* Text under study:
CyclicMPNN adapts sequence design to cyclic backbones
Why this work matters
Cyclic peptides are attractive scaffolds because their closed backbone can promote structural rigidity and proteolytic stability. Yet assigning sequences that reliably fold into a given cyclic backbone remains a key challenge. In this study, the authors introduce CyclicMPNN, a fine-tuned version of ProteinMPNN designed specifically to improve sequence design for short cyclic peptides.
Background
While backbone generation methods can now produce large numbers of cyclic peptide geometries, sequence design has lagged behind. ProteinMPNN performs well on many fixed-backbone problems, but its training data is dominated by globular proteins. Short cyclic peptides represent a distinct structural regime. The authors hypothesized that retraining ProteinMPNN on cyclic-specific data would improve structural agreement between designed sequences and their intended cyclic backbones.
The new approach
CyclicMPNN was created by fine-tuning ProteinMPNN on a dataset enriched for cyclic peptides. This training set combined experimentally determined cyclic peptide structures with in silico generated cyclic backbones.
For the synthetic backbones, sequences were first designed and then evaluated by structure prediction. Only designs whose predicted structures closely matched the intended backbone, based on low backbone RMSD cutoffs, were retained. The curated dataset was clustered to reduce redundancy and used to fine-tune the model over 200 epochs, selecting the lowest-perplexity checkpoint.
The architecture itself was unchanged. The improvement comes from adapting the training distribution.
Key results
The authors first tested CyclicMPNN on four experimentally determined cyclic peptide X-ray structures. In all cases, redesigned sequences produced predicted structures within 1.0 Å backbone RMSD of the experimental backbone. Compared to ProteinMPNN, CyclicMPNN achieved comparable or lower deviations in most cases and outperformed HighMPNN on several targets.
They next evaluated large sets of de novo cyclic backbones of different lengths. For 8-residue cyclic peptides, CyclicMPNN reduced the median backbone RMSD from 1.55 Å to 1.13 Å relative to ProteinMPNN. Improvements were also observed for 6- and 10-residue backbones. Structure prediction confidence scores were modestly higher with CyclicMPNN, particularly for shorter peptides.
For 14-residue cyclic backbones generated using RFPeptide, CyclicMPNN again showed improved backbone agreement, lowering median RMSD compared to both ProteinMPNN and HighMPNN.
In a motif-constrained design test, an Nrf2-derived “EETG” motif was embedded into 8-residue cyclic scaffolds. CyclicMPNN produced a larger number of designs that met the authors’ stability criterion. Among 100 scaffolds, 12 CyclicMPNN designs passed the threshold compared to 6 for ProteinMPNN, and more high-quality folding funnel outliers were observed.

* What needs to be done: Copy the passage of the CyclicMPNN text that opens with the words "For the synthetic" and closes with "on several targets.", keeping every word the same.

* Material shown:
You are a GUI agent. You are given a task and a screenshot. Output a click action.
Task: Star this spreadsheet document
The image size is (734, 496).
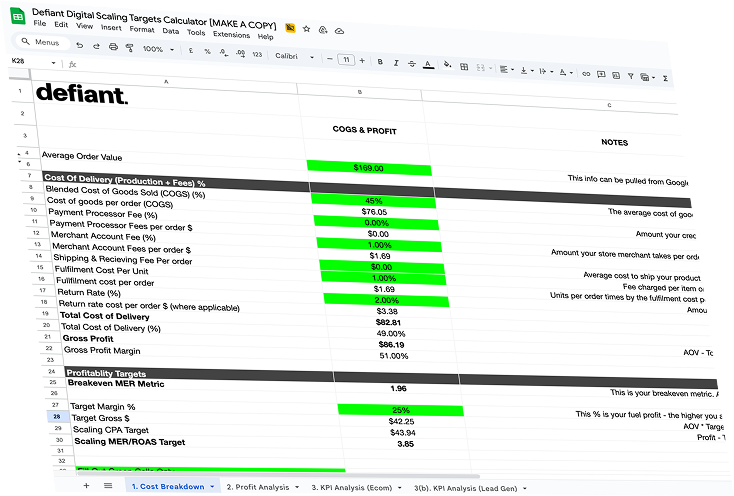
---
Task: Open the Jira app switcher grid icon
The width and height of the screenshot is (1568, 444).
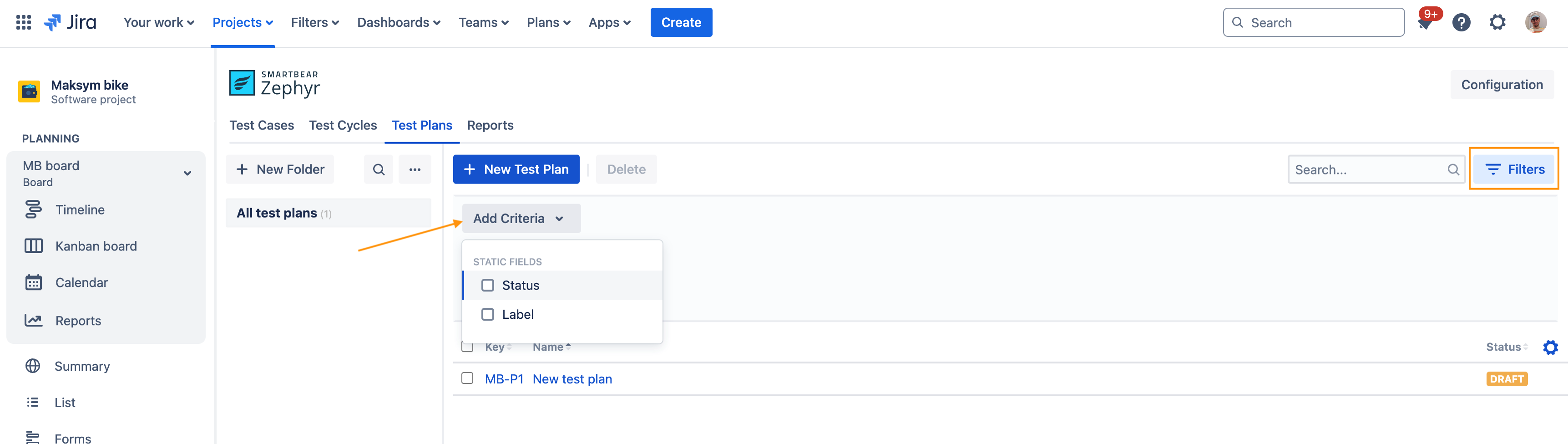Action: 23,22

* Answer to this exercise:
For the synthetic backbones, sequences were first designed and then evaluated by structure prediction. Only designs whose predicted structures closely matched the intended backbone, based on low backbone RMSD cutoffs, were retained. The curated dataset was clustered to reduce redundancy and used to fine-tune the model over 200 epochs, selecting the lowest-perplexity checkpoint.
The architecture itself was unchanged. The improvement comes from adapting the training distribution.
Key results
The authors first tested CyclicMPNN on four experimentally determined cyclic peptide X-ray structures. In all cases, redesigned sequences produced predicted structures within 1.0 Å backbone RMSD of the experimental backbone. Compared to ProteinMPNN, CyclicMPNN achieved comparable or lower deviations in most cases and outperformed HighMPNN on several targets.